TASK MATERIAL Start Marker

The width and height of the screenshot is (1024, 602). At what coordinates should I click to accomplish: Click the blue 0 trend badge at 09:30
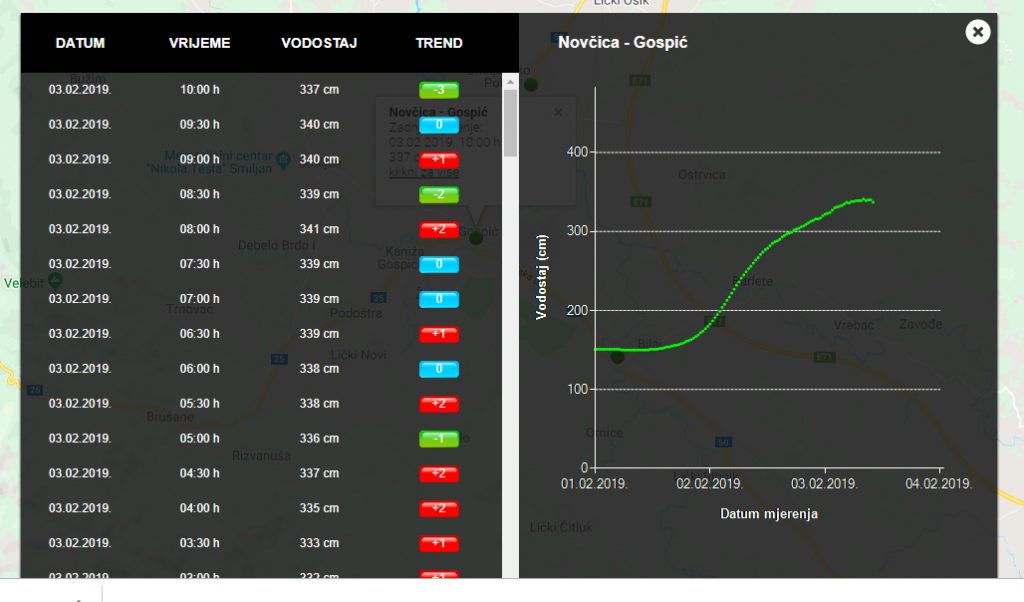[439, 125]
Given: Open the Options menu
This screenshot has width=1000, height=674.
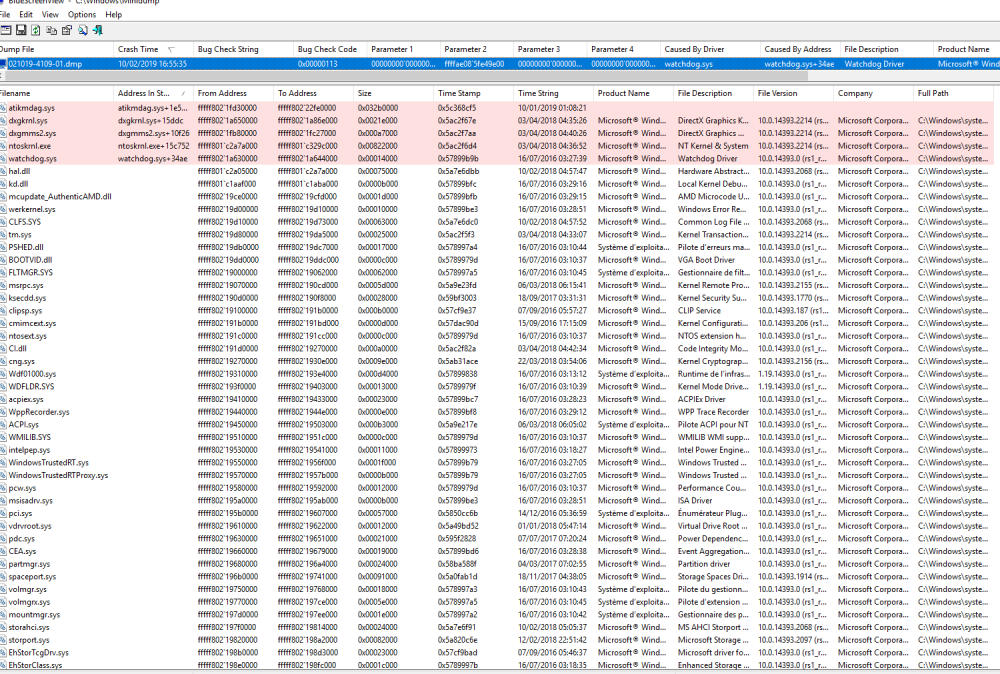Looking at the screenshot, I should point(82,15).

TASK MATERIAL End Marker

• _EXERCISE DESCRIPTION_
All the records need to be set down word for word, with the images left out.

• _RESPONSE AREA_
The width and height of the screenshot is (1024, 602). At what coordinates should I click to accomplish: Click the blue 0 trend badge at 09:30
[439, 125]
Given: Open the Options menu
This screenshot has width=1000, height=674.
Looking at the screenshot, I should point(82,15).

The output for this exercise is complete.